Em suma, podemos ajustar o FDN da dieta sólida tanto pela inclusão de fibras de qualidade ou pelo fornecimento limitado de feno junto ao concentrado. Mas devemos sempre lembrar que os carboidratos prontamente fermentáveis possuem papel chave no processo de desenvolvimento ruminal, e garantir que o bezerro aumente gradualmente o seu consumo é mais eficiente que seguir as “novas modas’’ que surgem para a alimentação nessa fase.

Referências bibliográficas:

Davis, C.L., Drackley, J.K. 1998. The development nutrition and management of the young calf. (Iowa State University Press: Ames, IA).

Khan, M.A., Bach, A., Weary, D.M., von Keyserlingk, M.A.G. 2016. Invited review: Transitioning from milk to solid feed in dairy heifers. J. Dairy Sci., v.99, p.885-902.
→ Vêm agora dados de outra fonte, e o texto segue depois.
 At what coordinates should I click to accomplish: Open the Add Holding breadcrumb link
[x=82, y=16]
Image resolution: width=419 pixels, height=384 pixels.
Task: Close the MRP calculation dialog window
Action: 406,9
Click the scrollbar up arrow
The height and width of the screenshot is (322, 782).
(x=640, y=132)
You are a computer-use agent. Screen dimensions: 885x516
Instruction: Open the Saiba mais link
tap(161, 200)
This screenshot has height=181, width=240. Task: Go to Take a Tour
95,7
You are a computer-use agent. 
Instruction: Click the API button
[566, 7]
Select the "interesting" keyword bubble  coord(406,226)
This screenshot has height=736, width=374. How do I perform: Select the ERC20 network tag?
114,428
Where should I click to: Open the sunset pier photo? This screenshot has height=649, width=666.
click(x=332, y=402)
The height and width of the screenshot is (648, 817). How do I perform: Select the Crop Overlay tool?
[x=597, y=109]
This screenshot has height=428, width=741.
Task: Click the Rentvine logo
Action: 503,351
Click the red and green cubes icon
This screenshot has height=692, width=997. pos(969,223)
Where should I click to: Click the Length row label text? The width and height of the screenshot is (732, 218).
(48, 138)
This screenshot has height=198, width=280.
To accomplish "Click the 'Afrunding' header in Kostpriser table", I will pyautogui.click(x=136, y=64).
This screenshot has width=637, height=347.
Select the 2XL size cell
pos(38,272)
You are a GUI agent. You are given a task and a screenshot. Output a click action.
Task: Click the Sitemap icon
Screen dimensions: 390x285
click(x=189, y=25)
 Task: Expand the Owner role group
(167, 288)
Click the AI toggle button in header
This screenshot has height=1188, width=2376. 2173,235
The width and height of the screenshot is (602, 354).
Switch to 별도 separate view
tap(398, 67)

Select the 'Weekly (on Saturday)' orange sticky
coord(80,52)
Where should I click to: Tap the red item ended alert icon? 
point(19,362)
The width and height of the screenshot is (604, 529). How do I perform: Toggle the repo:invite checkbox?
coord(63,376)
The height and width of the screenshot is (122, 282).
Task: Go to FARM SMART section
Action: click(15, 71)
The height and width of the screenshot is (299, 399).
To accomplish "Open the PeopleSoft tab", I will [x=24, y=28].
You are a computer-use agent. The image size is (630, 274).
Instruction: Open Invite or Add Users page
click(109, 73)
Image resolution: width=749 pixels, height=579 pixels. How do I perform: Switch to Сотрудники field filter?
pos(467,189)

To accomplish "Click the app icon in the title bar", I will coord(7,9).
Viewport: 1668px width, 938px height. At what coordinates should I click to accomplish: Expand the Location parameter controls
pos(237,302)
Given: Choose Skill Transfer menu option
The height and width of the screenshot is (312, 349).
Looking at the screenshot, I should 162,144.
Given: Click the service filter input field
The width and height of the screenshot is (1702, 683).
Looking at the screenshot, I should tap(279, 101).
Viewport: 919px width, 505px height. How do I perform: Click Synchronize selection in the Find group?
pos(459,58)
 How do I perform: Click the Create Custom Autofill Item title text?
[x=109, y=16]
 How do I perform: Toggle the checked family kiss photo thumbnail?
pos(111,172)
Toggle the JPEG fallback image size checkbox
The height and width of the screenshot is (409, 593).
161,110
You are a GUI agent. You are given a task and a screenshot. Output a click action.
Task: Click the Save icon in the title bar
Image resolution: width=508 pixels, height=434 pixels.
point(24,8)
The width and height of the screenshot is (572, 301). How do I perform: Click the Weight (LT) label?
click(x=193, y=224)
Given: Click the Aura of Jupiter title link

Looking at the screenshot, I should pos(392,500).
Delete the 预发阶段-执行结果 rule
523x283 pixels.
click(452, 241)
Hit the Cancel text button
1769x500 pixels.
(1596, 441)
Maktabi, H., E. Ghasemi, and M. Khorvash. 2016. Effects of substituting grain with forage or nonforage fiber source on growth performance, rumen fermentation, and chewing activity of dairy calves. Anim. Feed Sci. Technol. 221:70–78.

Oltramari, C.E., Nápoles, G.G.O., De Paula, M.R., Silva, J.T., Gallo, M.P.C., Soares, M.C., Bittar, C.M.M. 2016. Performance and metabolism of dairy calves fed starter containing citrus pulp as a replacement for corn. Animal Production Science.